— Exercise prompt —
Copy task for the material below: print the line with "At what coordinates" and every line after it to the end, exactly as written, without the pictures.
[Input data]
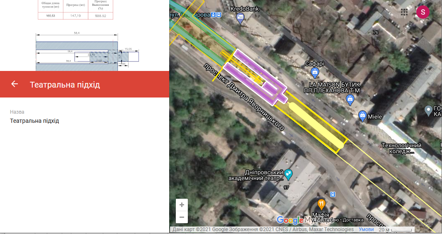Select the KredoBank marker icon
Screen dimensions: 442x234
coord(240,17)
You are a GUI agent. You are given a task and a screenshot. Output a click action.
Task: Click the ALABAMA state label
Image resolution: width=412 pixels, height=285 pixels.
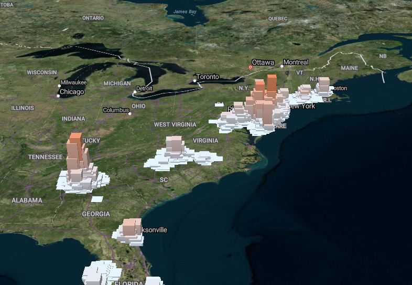point(27,200)
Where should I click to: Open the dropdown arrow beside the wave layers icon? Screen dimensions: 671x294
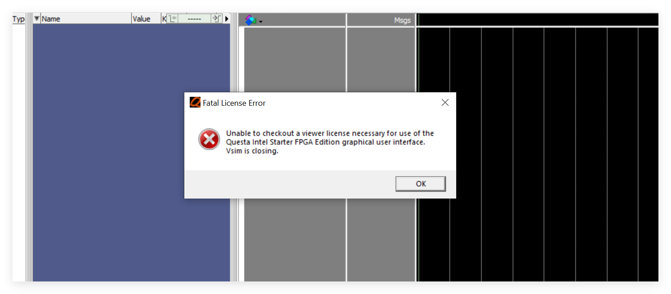click(x=261, y=22)
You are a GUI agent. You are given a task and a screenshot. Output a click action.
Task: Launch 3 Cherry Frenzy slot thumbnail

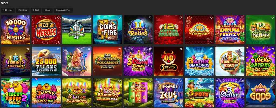138,61
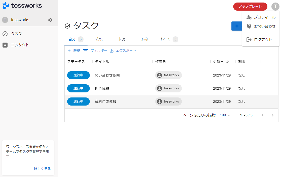Go to the next page arrow
282x177 pixels.
tap(273, 115)
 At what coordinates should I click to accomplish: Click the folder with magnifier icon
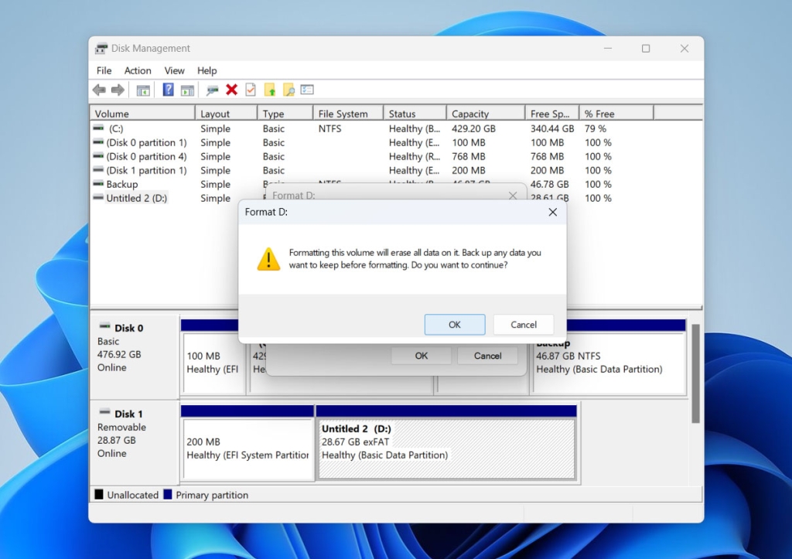tap(288, 90)
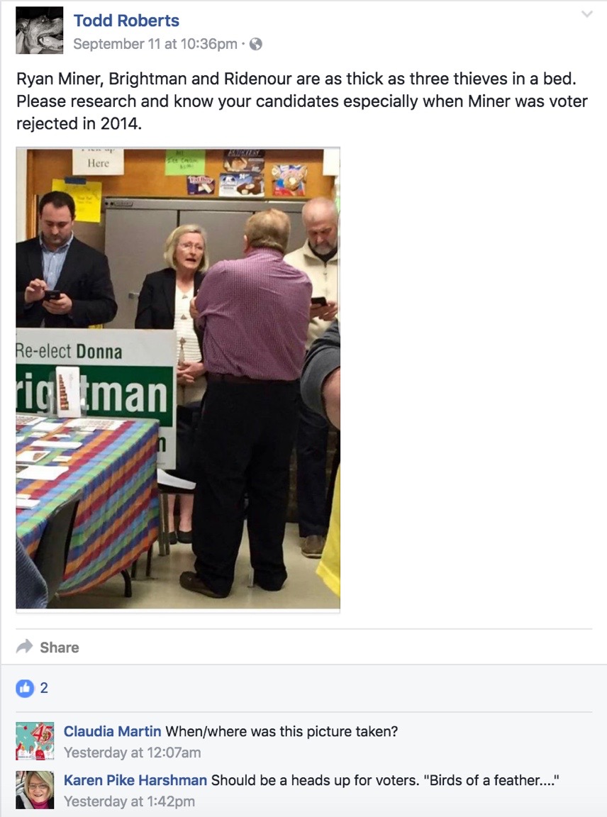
[/Input data]
— Response —
 At what coordinates should I click to accomplish: Click the folder with magnifier icon
tap(288, 90)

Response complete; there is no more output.